Collected data
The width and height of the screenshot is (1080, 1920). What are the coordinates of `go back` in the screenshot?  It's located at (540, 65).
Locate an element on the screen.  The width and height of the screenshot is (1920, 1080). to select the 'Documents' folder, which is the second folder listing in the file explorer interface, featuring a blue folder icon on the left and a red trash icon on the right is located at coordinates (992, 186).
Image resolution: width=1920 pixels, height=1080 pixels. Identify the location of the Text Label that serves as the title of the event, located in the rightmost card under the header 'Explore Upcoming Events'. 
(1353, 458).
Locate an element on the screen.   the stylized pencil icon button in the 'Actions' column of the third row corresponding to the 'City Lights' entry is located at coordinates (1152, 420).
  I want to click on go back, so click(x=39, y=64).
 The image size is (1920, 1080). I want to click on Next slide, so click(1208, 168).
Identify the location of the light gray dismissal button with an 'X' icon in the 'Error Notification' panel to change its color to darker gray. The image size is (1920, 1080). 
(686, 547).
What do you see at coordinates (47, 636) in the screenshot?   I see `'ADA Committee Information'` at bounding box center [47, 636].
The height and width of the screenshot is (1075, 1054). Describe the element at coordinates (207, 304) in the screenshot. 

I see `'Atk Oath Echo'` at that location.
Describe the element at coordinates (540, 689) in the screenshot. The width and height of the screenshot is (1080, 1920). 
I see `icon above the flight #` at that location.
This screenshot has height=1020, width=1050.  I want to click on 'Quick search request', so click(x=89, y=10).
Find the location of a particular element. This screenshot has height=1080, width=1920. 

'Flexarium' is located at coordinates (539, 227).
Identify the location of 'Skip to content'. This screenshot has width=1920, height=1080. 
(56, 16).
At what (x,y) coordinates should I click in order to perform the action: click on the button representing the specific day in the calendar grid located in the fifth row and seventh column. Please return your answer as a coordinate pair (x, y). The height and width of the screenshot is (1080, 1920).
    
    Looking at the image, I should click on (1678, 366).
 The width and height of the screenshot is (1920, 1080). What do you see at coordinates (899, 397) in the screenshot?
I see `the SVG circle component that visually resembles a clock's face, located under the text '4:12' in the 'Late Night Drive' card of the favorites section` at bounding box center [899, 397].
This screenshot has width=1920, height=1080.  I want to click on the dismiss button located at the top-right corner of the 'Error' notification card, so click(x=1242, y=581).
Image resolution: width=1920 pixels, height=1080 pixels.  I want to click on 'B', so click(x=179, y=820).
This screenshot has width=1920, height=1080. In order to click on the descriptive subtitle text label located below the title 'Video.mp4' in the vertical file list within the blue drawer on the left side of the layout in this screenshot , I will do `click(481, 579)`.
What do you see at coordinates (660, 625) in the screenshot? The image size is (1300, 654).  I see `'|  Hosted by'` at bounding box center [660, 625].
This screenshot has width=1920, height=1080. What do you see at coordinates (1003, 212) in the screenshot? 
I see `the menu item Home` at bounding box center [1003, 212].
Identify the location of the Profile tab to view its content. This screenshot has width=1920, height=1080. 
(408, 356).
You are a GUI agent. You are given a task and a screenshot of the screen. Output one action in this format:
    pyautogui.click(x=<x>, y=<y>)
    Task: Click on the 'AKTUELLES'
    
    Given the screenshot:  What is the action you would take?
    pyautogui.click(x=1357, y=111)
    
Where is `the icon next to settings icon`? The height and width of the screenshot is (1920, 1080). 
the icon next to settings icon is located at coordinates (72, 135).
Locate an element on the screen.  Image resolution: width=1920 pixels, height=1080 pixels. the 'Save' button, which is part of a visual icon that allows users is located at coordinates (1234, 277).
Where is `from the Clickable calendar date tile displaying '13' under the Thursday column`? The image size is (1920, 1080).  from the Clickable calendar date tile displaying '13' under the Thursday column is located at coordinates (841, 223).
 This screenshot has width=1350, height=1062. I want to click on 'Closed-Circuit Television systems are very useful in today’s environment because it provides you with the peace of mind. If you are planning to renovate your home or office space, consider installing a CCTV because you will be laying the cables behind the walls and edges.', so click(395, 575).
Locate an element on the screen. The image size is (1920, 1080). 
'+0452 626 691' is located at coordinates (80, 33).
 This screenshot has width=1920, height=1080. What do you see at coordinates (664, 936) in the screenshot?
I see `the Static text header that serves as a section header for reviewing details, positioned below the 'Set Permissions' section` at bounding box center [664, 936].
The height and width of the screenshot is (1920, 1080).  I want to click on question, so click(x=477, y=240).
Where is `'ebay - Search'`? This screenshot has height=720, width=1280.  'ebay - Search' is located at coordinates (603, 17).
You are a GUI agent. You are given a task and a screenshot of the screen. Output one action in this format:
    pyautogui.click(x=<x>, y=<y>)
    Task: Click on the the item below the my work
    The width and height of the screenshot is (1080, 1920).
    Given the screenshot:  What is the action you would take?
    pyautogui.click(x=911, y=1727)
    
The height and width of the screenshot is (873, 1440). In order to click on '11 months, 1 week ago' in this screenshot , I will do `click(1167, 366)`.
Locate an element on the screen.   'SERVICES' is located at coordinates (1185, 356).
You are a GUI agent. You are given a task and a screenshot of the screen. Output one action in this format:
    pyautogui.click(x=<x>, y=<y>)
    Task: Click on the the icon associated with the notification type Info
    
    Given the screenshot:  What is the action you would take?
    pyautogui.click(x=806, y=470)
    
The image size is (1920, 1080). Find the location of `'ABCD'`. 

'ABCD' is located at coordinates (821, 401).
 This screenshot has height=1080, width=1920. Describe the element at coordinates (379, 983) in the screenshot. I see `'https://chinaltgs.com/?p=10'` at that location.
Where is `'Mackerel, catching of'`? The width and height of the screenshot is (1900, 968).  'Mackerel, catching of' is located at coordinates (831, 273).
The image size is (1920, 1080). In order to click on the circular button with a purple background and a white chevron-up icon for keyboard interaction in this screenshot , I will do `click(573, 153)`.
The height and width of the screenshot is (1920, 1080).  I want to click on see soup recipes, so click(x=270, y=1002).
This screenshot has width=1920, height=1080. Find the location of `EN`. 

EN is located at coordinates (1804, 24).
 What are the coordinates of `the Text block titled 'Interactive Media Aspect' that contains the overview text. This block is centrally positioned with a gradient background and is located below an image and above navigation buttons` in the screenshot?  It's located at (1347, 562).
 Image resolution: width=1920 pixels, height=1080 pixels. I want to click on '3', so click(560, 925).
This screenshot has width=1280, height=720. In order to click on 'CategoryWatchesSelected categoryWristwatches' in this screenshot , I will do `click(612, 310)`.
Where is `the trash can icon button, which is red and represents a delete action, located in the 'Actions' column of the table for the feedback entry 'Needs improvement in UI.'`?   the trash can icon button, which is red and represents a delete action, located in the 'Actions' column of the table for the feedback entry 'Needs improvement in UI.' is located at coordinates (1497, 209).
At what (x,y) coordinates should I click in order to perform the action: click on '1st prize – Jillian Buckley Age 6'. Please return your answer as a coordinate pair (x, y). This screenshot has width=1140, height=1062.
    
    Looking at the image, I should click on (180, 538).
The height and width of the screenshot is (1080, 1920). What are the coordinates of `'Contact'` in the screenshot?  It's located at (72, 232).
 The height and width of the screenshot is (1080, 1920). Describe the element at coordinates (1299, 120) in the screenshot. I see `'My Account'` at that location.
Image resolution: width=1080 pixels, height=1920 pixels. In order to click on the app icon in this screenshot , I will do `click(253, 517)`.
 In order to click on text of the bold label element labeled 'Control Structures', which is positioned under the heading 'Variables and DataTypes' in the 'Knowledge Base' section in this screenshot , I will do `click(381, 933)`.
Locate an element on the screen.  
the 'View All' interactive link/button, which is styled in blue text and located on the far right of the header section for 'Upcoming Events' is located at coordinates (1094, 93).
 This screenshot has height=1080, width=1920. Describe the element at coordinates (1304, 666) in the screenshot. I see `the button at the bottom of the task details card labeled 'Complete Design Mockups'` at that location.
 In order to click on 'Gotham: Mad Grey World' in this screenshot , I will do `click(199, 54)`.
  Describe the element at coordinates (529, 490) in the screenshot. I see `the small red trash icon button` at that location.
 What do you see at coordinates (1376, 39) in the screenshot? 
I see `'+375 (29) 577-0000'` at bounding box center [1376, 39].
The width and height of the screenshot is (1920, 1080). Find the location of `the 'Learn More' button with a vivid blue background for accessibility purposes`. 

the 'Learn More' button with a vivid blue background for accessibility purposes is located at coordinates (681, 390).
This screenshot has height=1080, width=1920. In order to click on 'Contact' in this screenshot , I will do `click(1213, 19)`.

Task to carry out
Can you format the lines above as a numbered list, starting at the line that contains "In order to click on text" and stopping after the line that contains "center [1376, 39].", with any blank lines left out?

Correct answer
1.  In order to click on text of the bold label element labeled 'Control Structures', which is positioned under the heading 'Variables and DataTypes' in the 'Knowledge Base' section in this screenshot , I will do `click(381, 933)`.
2. Locate an element on the screen.  
3. the 'View All' interactive link/button, which is styled in blue text and located on the far right of the header section for 'Upcoming Events' is located at coordinates (1094, 93).
4.  This screenshot has height=1080, width=1920. Describe the element at coordinates (1304, 666) in the screenshot. I see `the button at the bottom of the task details card labeled 'Complete Design Mockups'` at that location.
5.  In order to click on 'Gotham: Mad Grey World' in this screenshot , I will do `click(199, 54)`.
6.   Describe the element at coordinates (529, 490) in the screenshot. I see `the small red trash icon button` at that location.
7.  What do you see at coordinates (1376, 39) in the screenshot? 
8. I see `'+375 (29) 577-0000'` at bounding box center [1376, 39].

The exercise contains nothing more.